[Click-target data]
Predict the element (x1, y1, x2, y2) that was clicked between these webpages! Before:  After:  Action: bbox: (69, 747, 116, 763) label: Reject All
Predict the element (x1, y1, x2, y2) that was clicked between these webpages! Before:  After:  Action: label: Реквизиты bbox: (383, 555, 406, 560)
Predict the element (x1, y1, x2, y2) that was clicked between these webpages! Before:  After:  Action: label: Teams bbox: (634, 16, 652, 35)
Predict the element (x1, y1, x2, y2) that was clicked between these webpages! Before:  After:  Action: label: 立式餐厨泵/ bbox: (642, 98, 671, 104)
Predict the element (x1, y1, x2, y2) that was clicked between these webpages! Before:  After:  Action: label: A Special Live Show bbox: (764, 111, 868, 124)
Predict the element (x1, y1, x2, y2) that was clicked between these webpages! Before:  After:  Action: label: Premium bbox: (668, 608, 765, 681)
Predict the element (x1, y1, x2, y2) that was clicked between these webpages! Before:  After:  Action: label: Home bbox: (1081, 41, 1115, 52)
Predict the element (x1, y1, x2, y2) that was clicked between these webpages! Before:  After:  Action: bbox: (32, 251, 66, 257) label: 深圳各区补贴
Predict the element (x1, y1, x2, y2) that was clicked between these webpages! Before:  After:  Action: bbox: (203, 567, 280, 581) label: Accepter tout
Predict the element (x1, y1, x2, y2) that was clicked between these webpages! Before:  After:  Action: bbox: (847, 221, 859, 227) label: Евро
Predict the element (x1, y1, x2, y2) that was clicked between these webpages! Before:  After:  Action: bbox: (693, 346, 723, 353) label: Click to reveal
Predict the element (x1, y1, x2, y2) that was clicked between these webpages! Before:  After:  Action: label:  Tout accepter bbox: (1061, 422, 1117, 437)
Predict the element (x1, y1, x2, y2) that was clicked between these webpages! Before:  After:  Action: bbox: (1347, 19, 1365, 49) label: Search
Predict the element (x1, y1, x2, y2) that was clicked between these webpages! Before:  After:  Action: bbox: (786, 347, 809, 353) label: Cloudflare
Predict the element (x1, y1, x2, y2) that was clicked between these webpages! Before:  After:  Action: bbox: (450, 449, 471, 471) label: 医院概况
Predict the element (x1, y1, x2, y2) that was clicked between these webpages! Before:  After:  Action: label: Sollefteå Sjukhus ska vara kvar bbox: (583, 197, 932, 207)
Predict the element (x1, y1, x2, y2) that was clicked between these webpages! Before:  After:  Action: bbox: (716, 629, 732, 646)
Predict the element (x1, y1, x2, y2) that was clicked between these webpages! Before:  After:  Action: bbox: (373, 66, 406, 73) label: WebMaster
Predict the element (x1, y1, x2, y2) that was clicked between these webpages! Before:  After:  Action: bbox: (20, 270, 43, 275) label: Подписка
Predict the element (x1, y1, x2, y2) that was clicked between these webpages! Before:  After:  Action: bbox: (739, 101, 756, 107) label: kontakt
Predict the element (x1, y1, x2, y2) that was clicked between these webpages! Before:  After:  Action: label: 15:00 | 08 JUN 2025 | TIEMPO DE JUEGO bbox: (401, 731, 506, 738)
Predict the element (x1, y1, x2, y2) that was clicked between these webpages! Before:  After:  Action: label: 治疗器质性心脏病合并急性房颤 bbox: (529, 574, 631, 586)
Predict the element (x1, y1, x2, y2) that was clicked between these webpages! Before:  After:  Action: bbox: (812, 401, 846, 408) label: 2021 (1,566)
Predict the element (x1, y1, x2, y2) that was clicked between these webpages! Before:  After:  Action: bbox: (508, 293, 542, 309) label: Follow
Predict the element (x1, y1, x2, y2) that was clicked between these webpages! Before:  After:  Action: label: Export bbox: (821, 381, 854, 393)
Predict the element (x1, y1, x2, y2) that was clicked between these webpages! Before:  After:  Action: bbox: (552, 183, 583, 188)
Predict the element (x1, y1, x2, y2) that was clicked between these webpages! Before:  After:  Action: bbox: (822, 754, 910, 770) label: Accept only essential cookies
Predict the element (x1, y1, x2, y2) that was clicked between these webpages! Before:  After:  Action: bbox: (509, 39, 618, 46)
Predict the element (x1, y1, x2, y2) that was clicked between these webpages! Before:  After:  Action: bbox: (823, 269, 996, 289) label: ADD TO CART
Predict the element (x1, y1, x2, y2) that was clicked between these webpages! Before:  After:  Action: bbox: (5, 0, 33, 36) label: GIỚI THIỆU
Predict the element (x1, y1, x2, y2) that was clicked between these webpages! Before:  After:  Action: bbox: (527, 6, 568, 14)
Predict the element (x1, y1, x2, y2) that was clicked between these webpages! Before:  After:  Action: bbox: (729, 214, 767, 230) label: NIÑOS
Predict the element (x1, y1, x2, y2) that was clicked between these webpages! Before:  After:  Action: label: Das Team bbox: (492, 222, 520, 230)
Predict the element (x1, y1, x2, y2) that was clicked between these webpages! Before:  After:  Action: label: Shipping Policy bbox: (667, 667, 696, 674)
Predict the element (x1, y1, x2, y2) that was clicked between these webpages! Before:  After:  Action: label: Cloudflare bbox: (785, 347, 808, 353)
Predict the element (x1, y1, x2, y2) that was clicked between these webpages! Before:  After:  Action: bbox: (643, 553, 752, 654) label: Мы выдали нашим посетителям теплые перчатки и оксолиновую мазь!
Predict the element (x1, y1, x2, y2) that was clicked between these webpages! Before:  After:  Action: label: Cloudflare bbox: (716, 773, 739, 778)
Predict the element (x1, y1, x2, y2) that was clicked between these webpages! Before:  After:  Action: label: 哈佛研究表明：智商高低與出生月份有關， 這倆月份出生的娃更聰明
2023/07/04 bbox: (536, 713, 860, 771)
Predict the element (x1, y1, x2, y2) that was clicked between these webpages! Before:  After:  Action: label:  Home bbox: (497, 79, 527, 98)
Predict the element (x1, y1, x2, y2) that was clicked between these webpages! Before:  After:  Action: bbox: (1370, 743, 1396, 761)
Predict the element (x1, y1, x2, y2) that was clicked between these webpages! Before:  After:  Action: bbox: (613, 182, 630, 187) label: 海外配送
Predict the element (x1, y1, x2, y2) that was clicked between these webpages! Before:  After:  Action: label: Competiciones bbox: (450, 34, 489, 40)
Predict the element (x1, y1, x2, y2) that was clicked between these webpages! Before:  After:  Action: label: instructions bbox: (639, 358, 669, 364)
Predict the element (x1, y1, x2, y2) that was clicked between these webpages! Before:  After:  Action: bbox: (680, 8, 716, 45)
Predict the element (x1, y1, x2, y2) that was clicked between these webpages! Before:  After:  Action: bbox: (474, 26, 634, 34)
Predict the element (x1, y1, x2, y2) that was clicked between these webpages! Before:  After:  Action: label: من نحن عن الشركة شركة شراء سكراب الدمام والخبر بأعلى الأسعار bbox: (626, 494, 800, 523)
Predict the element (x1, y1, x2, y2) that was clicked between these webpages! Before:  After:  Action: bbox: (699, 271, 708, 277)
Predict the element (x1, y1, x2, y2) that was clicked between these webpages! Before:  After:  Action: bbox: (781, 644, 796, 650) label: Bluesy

Direction: Change "webpages" to "web pages" everywhere it occurs in these lines, and leave all other text the same.

Exercise solution:
Predict the element (x1, y1, x2, y2) that was clicked between these web pages! Before:  After:  Action: bbox: (69, 747, 116, 763) label: Reject All
Predict the element (x1, y1, x2, y2) that was clicked between these web pages! Before:  After:  Action: label: Реквизиты bbox: (383, 555, 406, 560)
Predict the element (x1, y1, x2, y2) that was clicked between these web pages! Before:  After:  Action: label: Teams bbox: (634, 16, 652, 35)
Predict the element (x1, y1, x2, y2) that was clicked between these web pages! Before:  After:  Action: label: 立式餐厨泵/ bbox: (642, 98, 671, 104)
Predict the element (x1, y1, x2, y2) that was clicked between these web pages! Before:  After:  Action: label: A Special Live Show bbox: (764, 111, 868, 124)
Predict the element (x1, y1, x2, y2) that was clicked between these web pages! Before:  After:  Action: label: Premium bbox: (668, 608, 765, 681)
Predict the element (x1, y1, x2, y2) that was clicked between these web pages! Before:  After:  Action: label: Home bbox: (1081, 41, 1115, 52)
Predict the element (x1, y1, x2, y2) that was clicked between these web pages! Before:  After:  Action: bbox: (32, 251, 66, 257) label: 深圳各区补贴
Predict the element (x1, y1, x2, y2) that was clicked between these web pages! Before:  After:  Action: bbox: (203, 567, 280, 581) label: Accepter tout
Predict the element (x1, y1, x2, y2) that was clicked between these web pages! Before:  After:  Action: bbox: (847, 221, 859, 227) label: Евро
Predict the element (x1, y1, x2, y2) that was clicked between these web pages! Before:  After:  Action: bbox: (693, 346, 723, 353) label: Click to reveal
Predict the element (x1, y1, x2, y2) that was clicked between these web pages! Before:  After:  Action: label:  Tout accepter bbox: (1061, 422, 1117, 437)
Predict the element (x1, y1, x2, y2) that was clicked between these web pages! Before:  After:  Action: bbox: (1347, 19, 1365, 49) label: Search
Predict the element (x1, y1, x2, y2) that was clicked between these web pages! Before:  After:  Action: bbox: (786, 347, 809, 353) label: Cloudflare
Predict the element (x1, y1, x2, y2) that was clicked between these web pages! Before:  After:  Action: bbox: (450, 449, 471, 471) label: 医院概况
Predict the element (x1, y1, x2, y2) that was clicked between these web pages! Before:  After:  Action: label: Sollefteå Sjukhus ska vara kvar bbox: (583, 197, 932, 207)
Predict the element (x1, y1, x2, y2) that was clicked between these web pages! Before:  After:  Action: bbox: (716, 629, 732, 646)
Predict the element (x1, y1, x2, y2) that was clicked between these web pages! Before:  After:  Action: bbox: (373, 66, 406, 73) label: WebMaster
Predict the element (x1, y1, x2, y2) that was clicked between these web pages! Before:  After:  Action: bbox: (20, 270, 43, 275) label: Подписка
Predict the element (x1, y1, x2, y2) that was clicked between these web pages! Before:  After:  Action: bbox: (739, 101, 756, 107) label: kontakt
Predict the element (x1, y1, x2, y2) that was clicked between these web pages! Before:  After:  Action: label: 15:00 | 08 JUN 2025 | TIEMPO DE JUEGO bbox: (401, 731, 506, 738)
Predict the element (x1, y1, x2, y2) that was clicked between these web pages! Before:  After:  Action: label: 治疗器质性心脏病合并急性房颤 bbox: (529, 574, 631, 586)
Predict the element (x1, y1, x2, y2) that was clicked between these web pages! Before:  After:  Action: bbox: (812, 401, 846, 408) label: 2021 (1,566)
Predict the element (x1, y1, x2, y2) that was clicked between these web pages! Before:  After:  Action: bbox: (508, 293, 542, 309) label: Follow
Predict the element (x1, y1, x2, y2) that was clicked between these web pages! Before:  After:  Action: label: Export bbox: (821, 381, 854, 393)
Predict the element (x1, y1, x2, y2) that was clicked between these web pages! Before:  After:  Action: bbox: (552, 183, 583, 188)
Predict the element (x1, y1, x2, y2) that was clicked between these web pages! Before:  After:  Action: bbox: (822, 754, 910, 770) label: Accept only essential cookies
Predict the element (x1, y1, x2, y2) that was clicked between these web pages! Before:  After:  Action: bbox: (509, 39, 618, 46)
Predict the element (x1, y1, x2, y2) that was clicked between these web pages! Before:  After:  Action: bbox: (823, 269, 996, 289) label: ADD TO CART
Predict the element (x1, y1, x2, y2) that was clicked between these web pages! Before:  After:  Action: bbox: (5, 0, 33, 36) label: GIỚI THIỆU
Predict the element (x1, y1, x2, y2) that was clicked between these web pages! Before:  After:  Action: bbox: (527, 6, 568, 14)
Predict the element (x1, y1, x2, y2) that was clicked between these web pages! Before:  After:  Action: bbox: (729, 214, 767, 230) label: NIÑOS
Predict the element (x1, y1, x2, y2) that was clicked between these web pages! Before:  After:  Action: label: Das Team bbox: (492, 222, 520, 230)
Predict the element (x1, y1, x2, y2) that was clicked between these web pages! Before:  After:  Action: label: Shipping Policy bbox: (667, 667, 696, 674)
Predict the element (x1, y1, x2, y2) that was clicked between these web pages! Before:  After:  Action: label: Cloudflare bbox: (785, 347, 808, 353)
Predict the element (x1, y1, x2, y2) that was clicked between these web pages! Before:  After:  Action: bbox: (643, 553, 752, 654) label: Мы выдали нашим посетителям теплые перчатки и оксолиновую мазь!
Predict the element (x1, y1, x2, y2) that was clicked between these web pages! Before:  After:  Action: label: Cloudflare bbox: (716, 773, 739, 778)
Predict the element (x1, y1, x2, y2) that was clicked between these web pages! Before:  After:  Action: label: 哈佛研究表明：智商高低與出生月份有關， 這倆月份出生的娃更聰明
2023/07/04 bbox: (536, 713, 860, 771)
Predict the element (x1, y1, x2, y2) that was clicked between these web pages! Before:  After:  Action: label:  Home bbox: (497, 79, 527, 98)
Predict the element (x1, y1, x2, y2) that was clicked between these web pages! Before:  After:  Action: bbox: (1370, 743, 1396, 761)
Predict the element (x1, y1, x2, y2) that was clicked between these web pages! Before:  After:  Action: bbox: (613, 182, 630, 187) label: 海外配送
Predict the element (x1, y1, x2, y2) that was clicked between these web pages! Before:  After:  Action: label: Competiciones bbox: (450, 34, 489, 40)
Predict the element (x1, y1, x2, y2) that was clicked between these web pages! Before:  After:  Action: label: instructions bbox: (639, 358, 669, 364)
Predict the element (x1, y1, x2, y2) that was clicked between these web pages! Before:  After:  Action: bbox: (680, 8, 716, 45)
Predict the element (x1, y1, x2, y2) that was clicked between these web pages! Before:  After:  Action: bbox: (474, 26, 634, 34)
Predict the element (x1, y1, x2, y2) that was clicked between these web pages! Before:  After:  Action: label: من نحن عن الشركة شركة شراء سكراب الدمام والخبر بأعلى الأسعار bbox: (626, 494, 800, 523)
Predict the element (x1, y1, x2, y2) that was clicked between these web pages! Before:  After:  Action: bbox: (699, 271, 708, 277)
Predict the element (x1, y1, x2, y2) that was clicked between these web pages! Before:  After:  Action: bbox: (781, 644, 796, 650) label: Bluesy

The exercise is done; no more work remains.